Indianapolis Motor Speedway

Indianapolis 500
- Sanctioning body: AAA
- Date: May 31, 1915
- Winner: Ralph DePalma
- Winning Riding Mechanic: Louis Fontaine
- Winning Entrant: E. C. Patterson
- Winning time: 5:33:55.51
- Average speed: 89.840 mph (144.583 km/h)
- Pole position: Howdy Wilcox
- Pole speed: 98.90 mph (159.16 km/h)
- Most laps led: Ralph DePalma (132)

Pre-race
- Pace car: Packard 6 (Model 5-48)
- Pace car driver: Carl G. Fisher
- Starter: Thomas J. Hay
- Honorary referee: A. R. Pardington
- Estimated attendance: 60,000

Chronology
| Previous | Next |
| 1914 | 1916 |

= 1915 Indianapolis 500 =

Fifth running of the Indianapolis 500

The 5th International 500-Mile Sweepstakes Race was held at the Indianapolis Motor Speedway on Monday, May 31, 1915. The traditional race date of May 30 fell on a Sunday, but race organizers declined to schedule the race for Sunday.

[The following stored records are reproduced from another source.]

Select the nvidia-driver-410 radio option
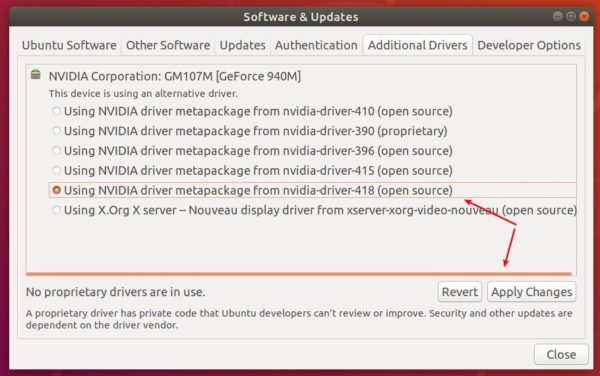Viewport: 600px width, 376px height. [56, 111]
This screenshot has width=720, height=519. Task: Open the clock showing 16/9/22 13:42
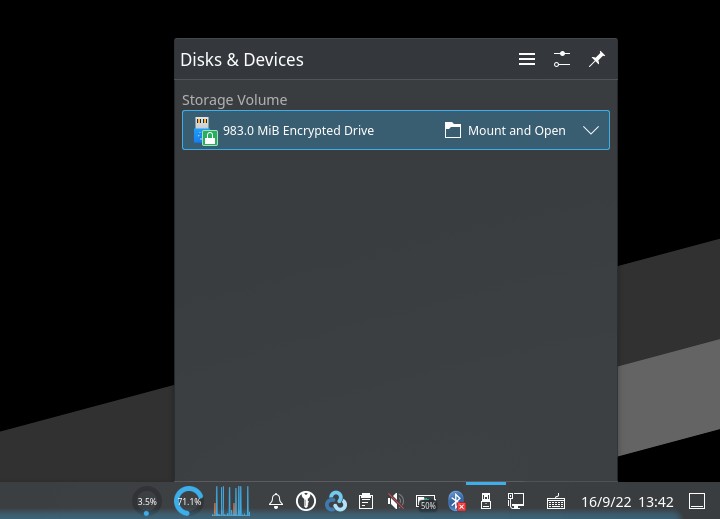pos(627,502)
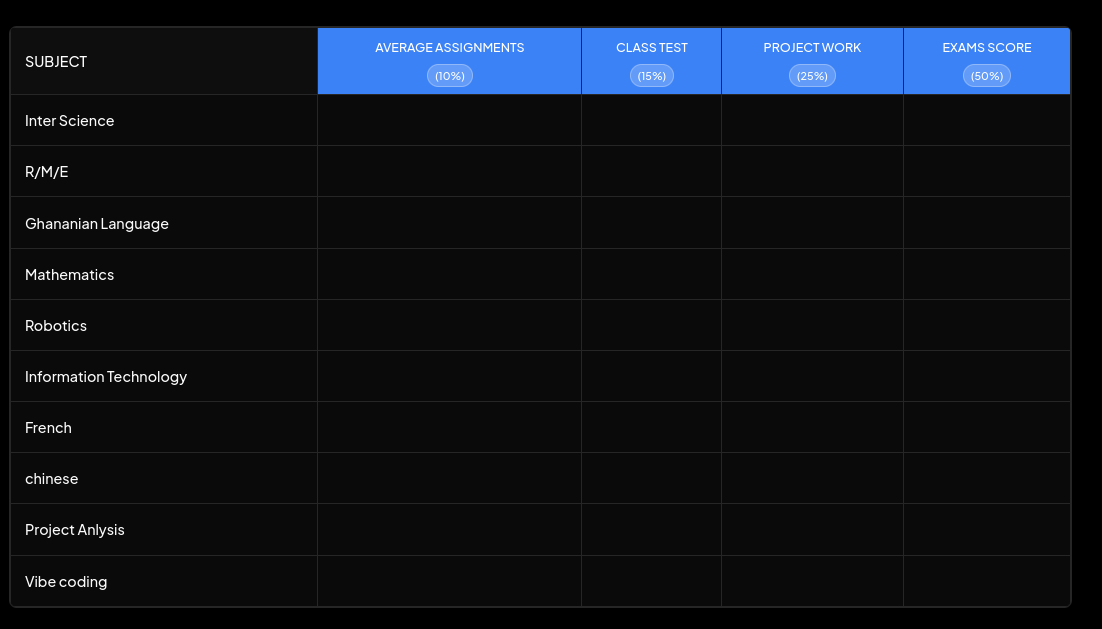Click the Ghananian Language subject name

(96, 223)
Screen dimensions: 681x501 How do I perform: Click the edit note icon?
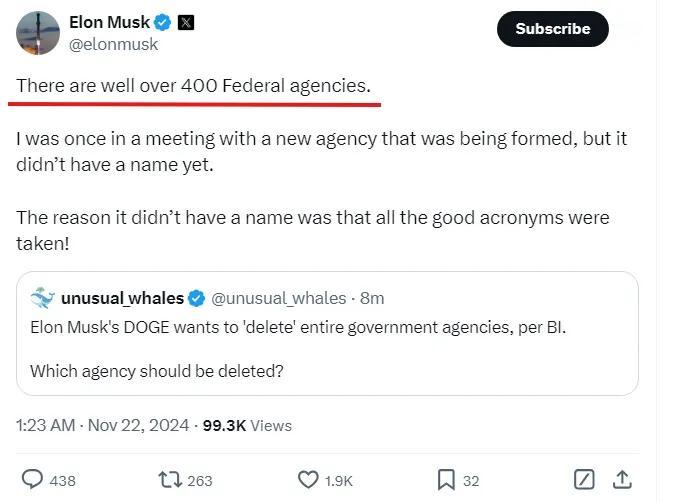584,479
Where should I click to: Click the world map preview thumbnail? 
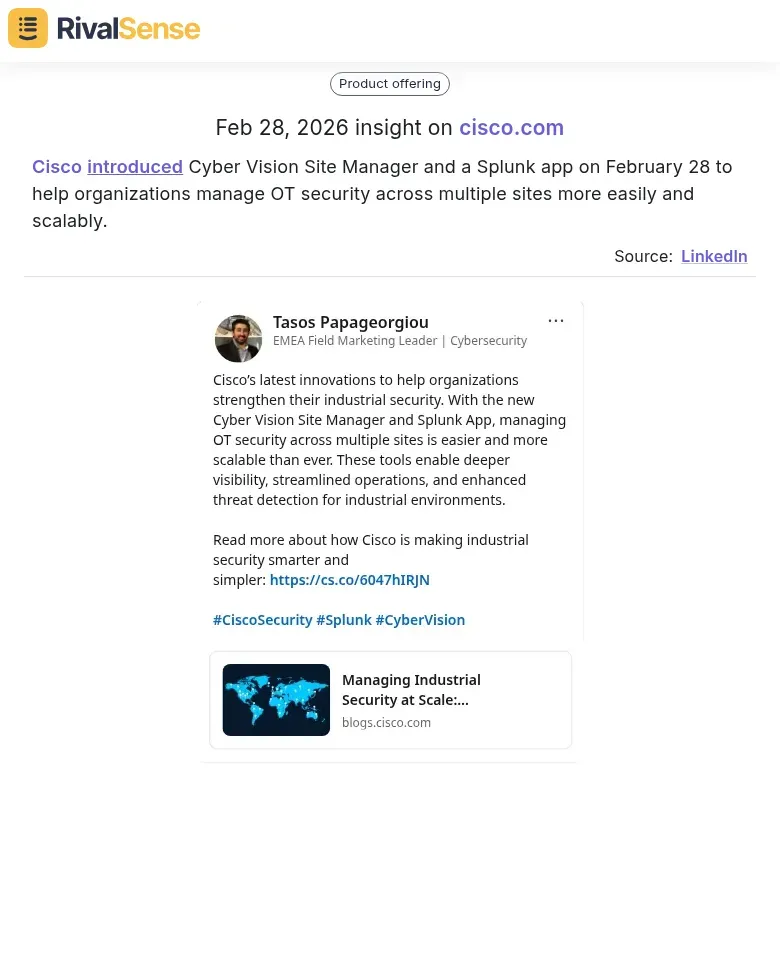276,699
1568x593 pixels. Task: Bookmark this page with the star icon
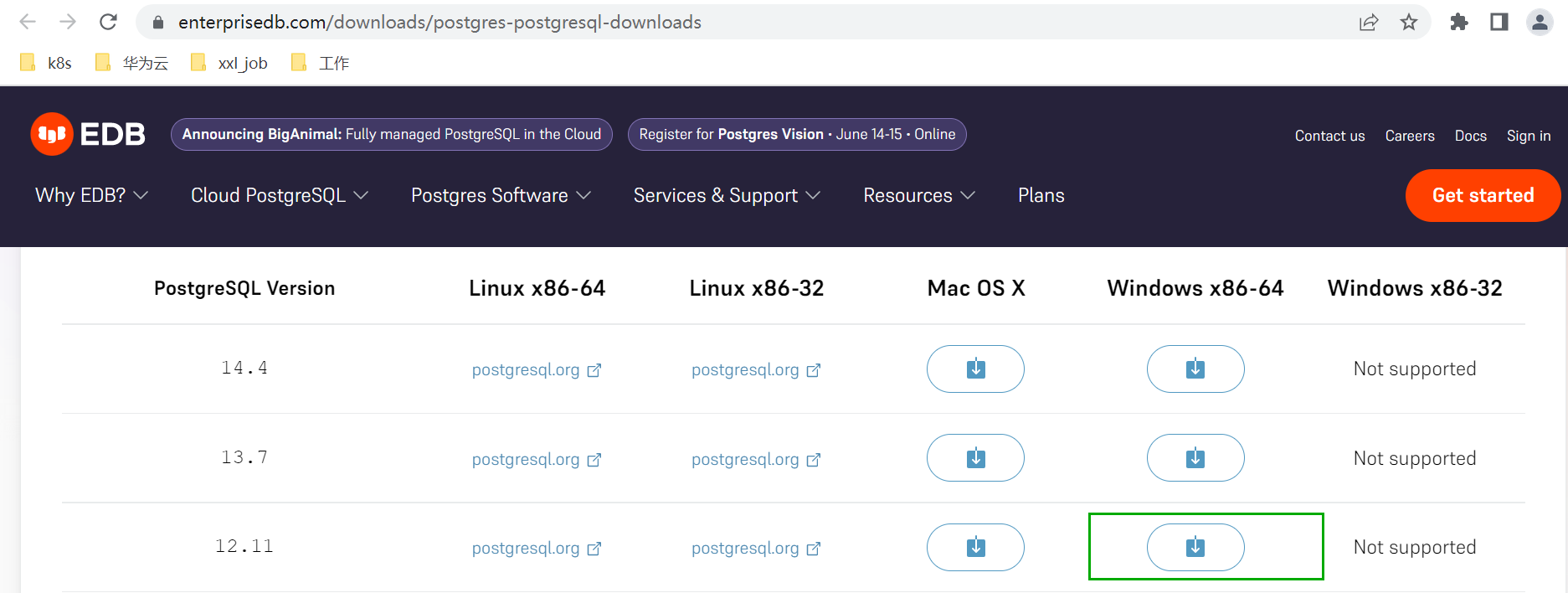click(x=1409, y=23)
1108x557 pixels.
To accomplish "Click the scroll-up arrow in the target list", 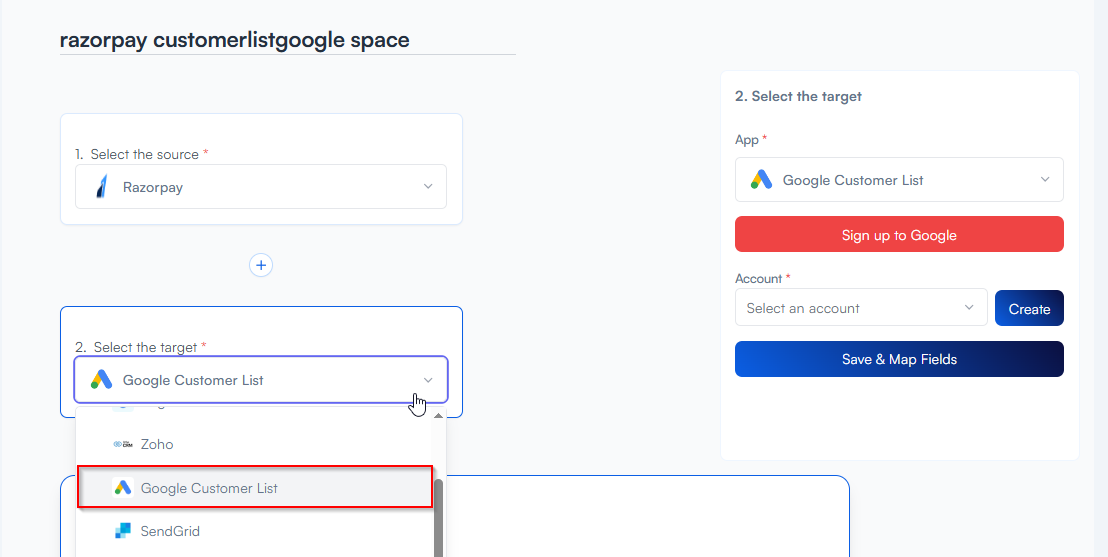I will pos(438,415).
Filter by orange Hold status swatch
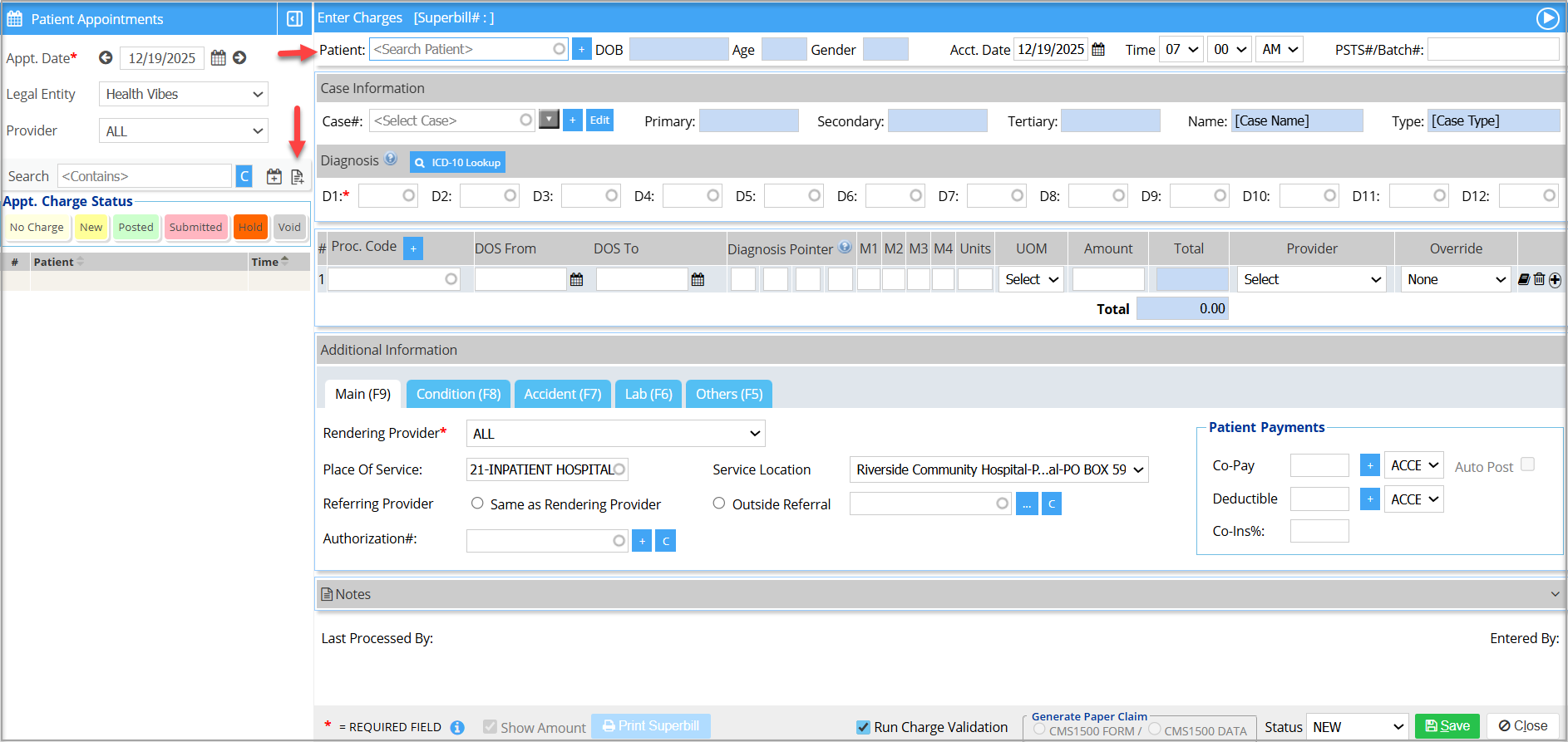 click(x=250, y=227)
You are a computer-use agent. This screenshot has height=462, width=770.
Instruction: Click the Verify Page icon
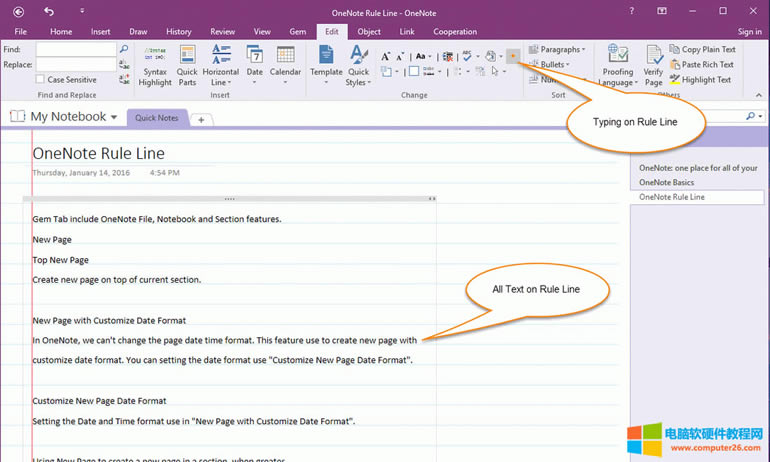click(653, 58)
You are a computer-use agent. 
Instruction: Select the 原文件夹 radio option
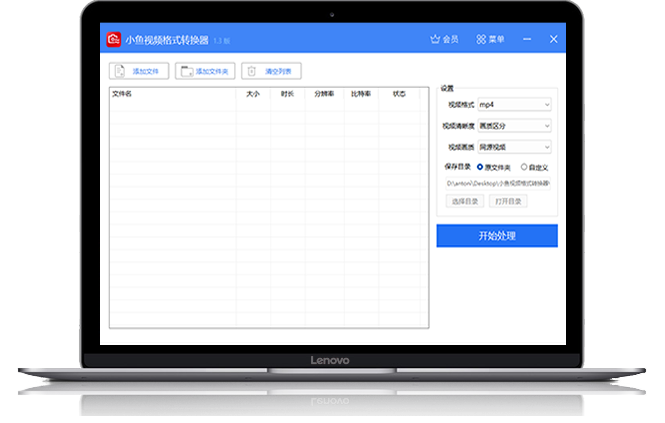481,167
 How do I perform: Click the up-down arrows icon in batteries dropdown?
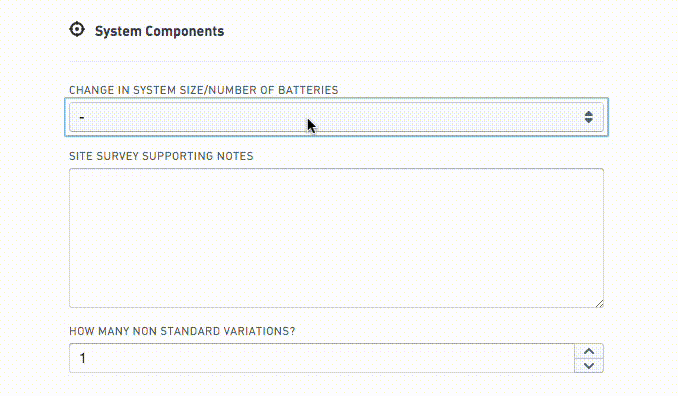[588, 117]
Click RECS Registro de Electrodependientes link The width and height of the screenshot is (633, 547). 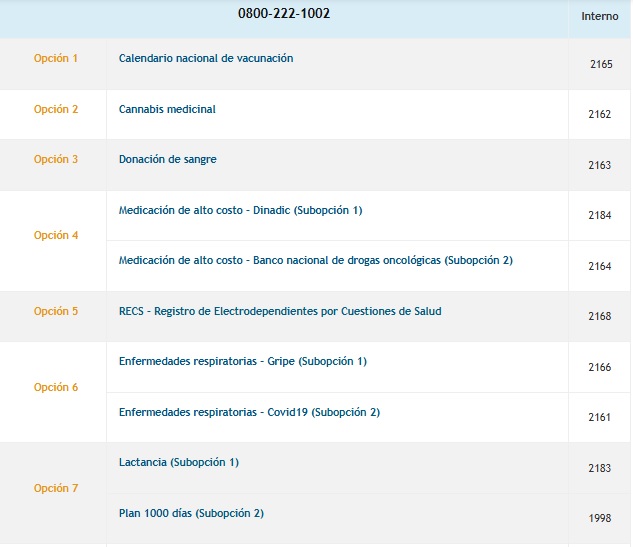280,311
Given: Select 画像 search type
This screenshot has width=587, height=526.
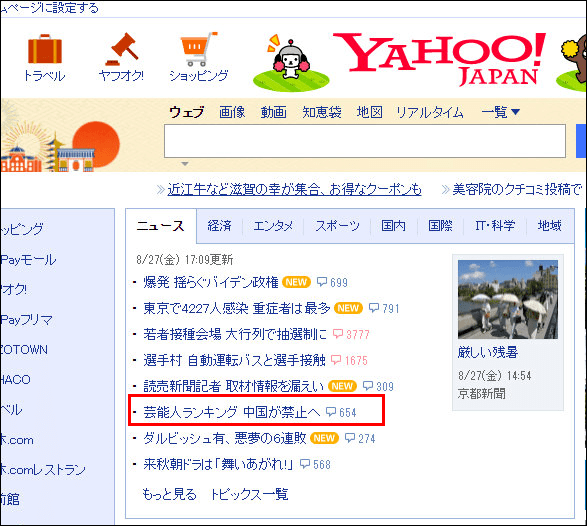Looking at the screenshot, I should (232, 112).
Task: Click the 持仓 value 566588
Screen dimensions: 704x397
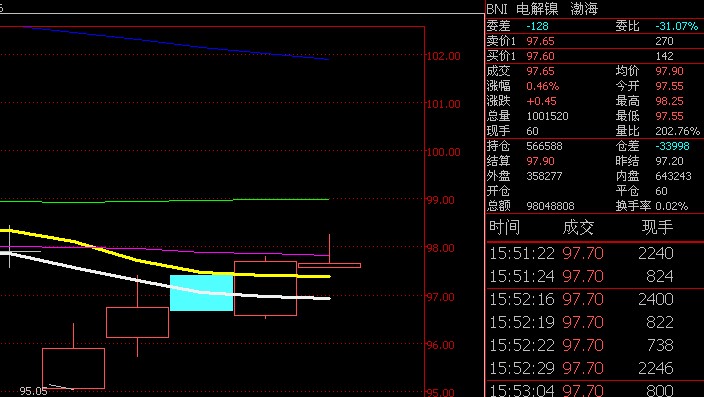Action: (544, 146)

The race was set for Saturday May 29, but heavy rains in the days leading up to the race flooded the grounds and made some roads leading to the track impassible. Officials decided to postpone the race until Monday May 31 in order to allow the grounds to dry out. Speedway management would maintain their policy to not race on Sundays until 1974.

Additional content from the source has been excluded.